I’m back to cooking. So this past Friday when I arrived, it was already past dinner and I just reheated what was in the fridge. Yesterday was thankfully a day I didn’t have to bother with cooking because my mom’s cook was there. But today, I’m back to feeding my brood.
I had two-day old rice in the fridge that is almost frozen and a plastic container of kimchi—only the juice was left and one cabbage leaf. So I made a “sort-of” kimchi fried rice because all I had was the juice. I raided my fridge for leftovers and reworked them to serve my kids.
Speaking of cooking, I was alerted by Twin I about this video of Uncle Roger (comedian Nigel Ng) reacting to a botched adobo cooked on Food Network. I was shaking my head during the entire video because it was so wrong.
There are so many versions of adobo as it varies from one family and region to another. But the basic building blocks of it are: vinegar, soy sauce, lots and lots of garlic, peppercorn, and dried bay leaf. That’s it. You can add potatoes (my version from Batangas) and cook until the liquid had reduced and the meat has become so tender. They call it “dry” adobo. In Cebu, they add boiled eggs and let it marinate in the sauce together with the meat. In Samar-Leyte, they add a bit of onion and a bit of brown sugar to neutralize the sourness of vinegar. It’s a popular dish to preserve meat, just like rendang in Malaysia-Indonesia, but instead of vinegar, they use a lot of bird’s eye chilis to preserve meat.
But this abomination of an adobo made by this guy on Food Network is beyond comprehension. Uncle Roger is right, Filipino food is not spicy so it is just so wrong to put habanero peppers there. Lemon for acidity is 🤦🏻♀️ just noooooo. The essence of adobo is the vinegar. There is also a version of “white adobo” in which soy sauce is really scant (can’t remember which region this came from, I think from the North) which is cooked to preserve the meat while traveling on foot over mountains. Again, Uncle Roger is right in saying Filipinos love vinegar that’s why it was so stupid to use lemon in it. The taste is very, very different and it’s no longer adobo. We cook paksiw (vinegared meat/fish) to recycle leftover roasted pig and to cook fish that easily goes bad if not fried or cooked in vinegar. That’s why we love our vinegar (from sugar cane or coconut), food easily goes bad in this tropical heat. That’s why we have claypots for paksiw; metal cooking pots react to vinegar and it makes the dish taste differently. Claypots are best for everything with vinegar, or tamarind (sinigang), and for rice.

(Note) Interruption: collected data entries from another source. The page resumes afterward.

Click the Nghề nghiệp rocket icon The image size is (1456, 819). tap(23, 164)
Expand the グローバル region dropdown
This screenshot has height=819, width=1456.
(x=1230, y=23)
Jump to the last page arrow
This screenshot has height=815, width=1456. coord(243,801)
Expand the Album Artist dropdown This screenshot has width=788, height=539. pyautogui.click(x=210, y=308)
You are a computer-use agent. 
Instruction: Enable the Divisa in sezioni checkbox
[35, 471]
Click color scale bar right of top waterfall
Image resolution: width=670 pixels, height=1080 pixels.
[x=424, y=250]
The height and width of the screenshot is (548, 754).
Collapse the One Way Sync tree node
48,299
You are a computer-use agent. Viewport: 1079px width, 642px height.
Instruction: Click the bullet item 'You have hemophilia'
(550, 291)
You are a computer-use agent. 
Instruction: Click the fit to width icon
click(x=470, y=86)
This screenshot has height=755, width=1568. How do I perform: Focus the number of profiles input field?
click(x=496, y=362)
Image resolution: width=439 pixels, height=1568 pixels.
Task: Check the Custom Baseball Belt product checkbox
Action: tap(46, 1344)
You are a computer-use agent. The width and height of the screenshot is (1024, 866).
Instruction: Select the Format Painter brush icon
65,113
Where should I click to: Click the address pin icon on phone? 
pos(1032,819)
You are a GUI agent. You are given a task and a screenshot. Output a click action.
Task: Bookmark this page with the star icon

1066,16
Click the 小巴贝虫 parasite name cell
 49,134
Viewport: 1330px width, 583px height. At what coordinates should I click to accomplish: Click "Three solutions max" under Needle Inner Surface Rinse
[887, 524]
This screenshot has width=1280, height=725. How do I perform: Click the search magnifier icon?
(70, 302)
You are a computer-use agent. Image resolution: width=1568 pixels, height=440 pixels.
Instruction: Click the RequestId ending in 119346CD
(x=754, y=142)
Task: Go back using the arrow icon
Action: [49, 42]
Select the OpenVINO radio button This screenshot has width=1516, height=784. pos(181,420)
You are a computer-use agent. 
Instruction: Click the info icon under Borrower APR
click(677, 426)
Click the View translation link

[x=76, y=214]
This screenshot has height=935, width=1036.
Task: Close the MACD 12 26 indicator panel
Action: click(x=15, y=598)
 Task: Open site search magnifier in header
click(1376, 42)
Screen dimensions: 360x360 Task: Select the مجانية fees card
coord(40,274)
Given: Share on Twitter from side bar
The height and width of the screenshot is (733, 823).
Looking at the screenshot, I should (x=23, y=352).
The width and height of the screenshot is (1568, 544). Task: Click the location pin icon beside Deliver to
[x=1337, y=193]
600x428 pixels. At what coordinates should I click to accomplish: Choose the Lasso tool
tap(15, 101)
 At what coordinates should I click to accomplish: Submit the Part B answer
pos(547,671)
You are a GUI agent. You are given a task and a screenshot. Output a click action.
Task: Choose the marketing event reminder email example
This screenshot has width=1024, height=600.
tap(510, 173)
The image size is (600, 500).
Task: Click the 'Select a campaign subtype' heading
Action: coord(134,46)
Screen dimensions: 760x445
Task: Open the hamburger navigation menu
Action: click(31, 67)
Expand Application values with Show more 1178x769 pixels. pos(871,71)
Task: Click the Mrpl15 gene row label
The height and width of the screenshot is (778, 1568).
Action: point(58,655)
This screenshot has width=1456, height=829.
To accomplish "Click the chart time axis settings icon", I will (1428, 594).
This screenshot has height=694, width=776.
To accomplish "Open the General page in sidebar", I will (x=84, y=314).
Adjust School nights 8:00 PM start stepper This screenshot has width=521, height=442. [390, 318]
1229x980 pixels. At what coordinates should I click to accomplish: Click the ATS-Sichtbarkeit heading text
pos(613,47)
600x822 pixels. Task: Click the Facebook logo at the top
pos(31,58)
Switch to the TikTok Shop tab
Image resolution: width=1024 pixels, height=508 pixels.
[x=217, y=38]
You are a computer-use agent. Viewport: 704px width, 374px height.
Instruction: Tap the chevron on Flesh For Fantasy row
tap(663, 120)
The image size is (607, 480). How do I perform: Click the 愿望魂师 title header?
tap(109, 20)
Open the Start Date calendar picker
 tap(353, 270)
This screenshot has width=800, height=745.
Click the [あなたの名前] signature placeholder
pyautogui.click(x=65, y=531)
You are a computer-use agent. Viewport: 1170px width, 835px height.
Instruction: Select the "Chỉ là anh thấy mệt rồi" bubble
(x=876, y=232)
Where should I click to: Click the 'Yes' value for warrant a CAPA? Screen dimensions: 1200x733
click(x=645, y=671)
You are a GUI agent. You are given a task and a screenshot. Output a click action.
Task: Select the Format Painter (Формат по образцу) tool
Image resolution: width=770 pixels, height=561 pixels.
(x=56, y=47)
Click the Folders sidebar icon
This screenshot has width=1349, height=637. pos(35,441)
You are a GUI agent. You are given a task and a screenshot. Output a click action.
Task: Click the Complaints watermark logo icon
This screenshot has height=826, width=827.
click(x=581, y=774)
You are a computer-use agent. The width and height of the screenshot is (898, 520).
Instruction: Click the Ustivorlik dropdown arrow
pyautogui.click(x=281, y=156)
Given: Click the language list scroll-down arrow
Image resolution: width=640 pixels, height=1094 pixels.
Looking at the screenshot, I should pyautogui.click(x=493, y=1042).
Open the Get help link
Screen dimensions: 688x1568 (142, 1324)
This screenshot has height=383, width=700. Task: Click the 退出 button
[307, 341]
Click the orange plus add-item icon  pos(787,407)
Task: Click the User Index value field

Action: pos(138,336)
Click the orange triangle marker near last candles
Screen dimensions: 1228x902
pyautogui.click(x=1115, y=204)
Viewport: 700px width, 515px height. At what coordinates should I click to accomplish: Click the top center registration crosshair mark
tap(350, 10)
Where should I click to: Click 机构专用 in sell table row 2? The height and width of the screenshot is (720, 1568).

And once again, Uncle Roger is right in complaining about parsley. Who the heck puts parsley in it??? It will taste like grass.
So there, I got it off my chest. I’m not a chef; I’m just a home cook but I take food very seriously. I watch how the old cooks on Youtube or hawkers stalls in Asia (wherever I am visiting) cook stir fried veggies or fried rice on woks. The shape of the wok helps differentiate the temperature of the cooking surface and that keeps food from getting burned even though they’re being cooked on high heat. That’s why I bought the traditional wok for my Asian cooking because the magic lies in it its structure, how it is made.
For a non-chef food critic, Uncle Roger has my respect. A Malaysian-Chinese who knows his Asian food.
That said, I should learn how to make nasi lemak, which is also served in Muslim Mindanao, and order sambal again because I can’t make it from scratch.
Meanwhile, I saw this at WHSmith at Changi T2 when I was browsing through reading materials that I could buy for my 4-hr plane ride.
I ended up not buying anything because I remembered I was supposed to watch Everything Everywhere All At Once. Which was a good decision because a magazine costs SGD 12.50. For that price I could buy several books from Big Bad Wolf (which I completely missed last month because I was sick) or from Booksale.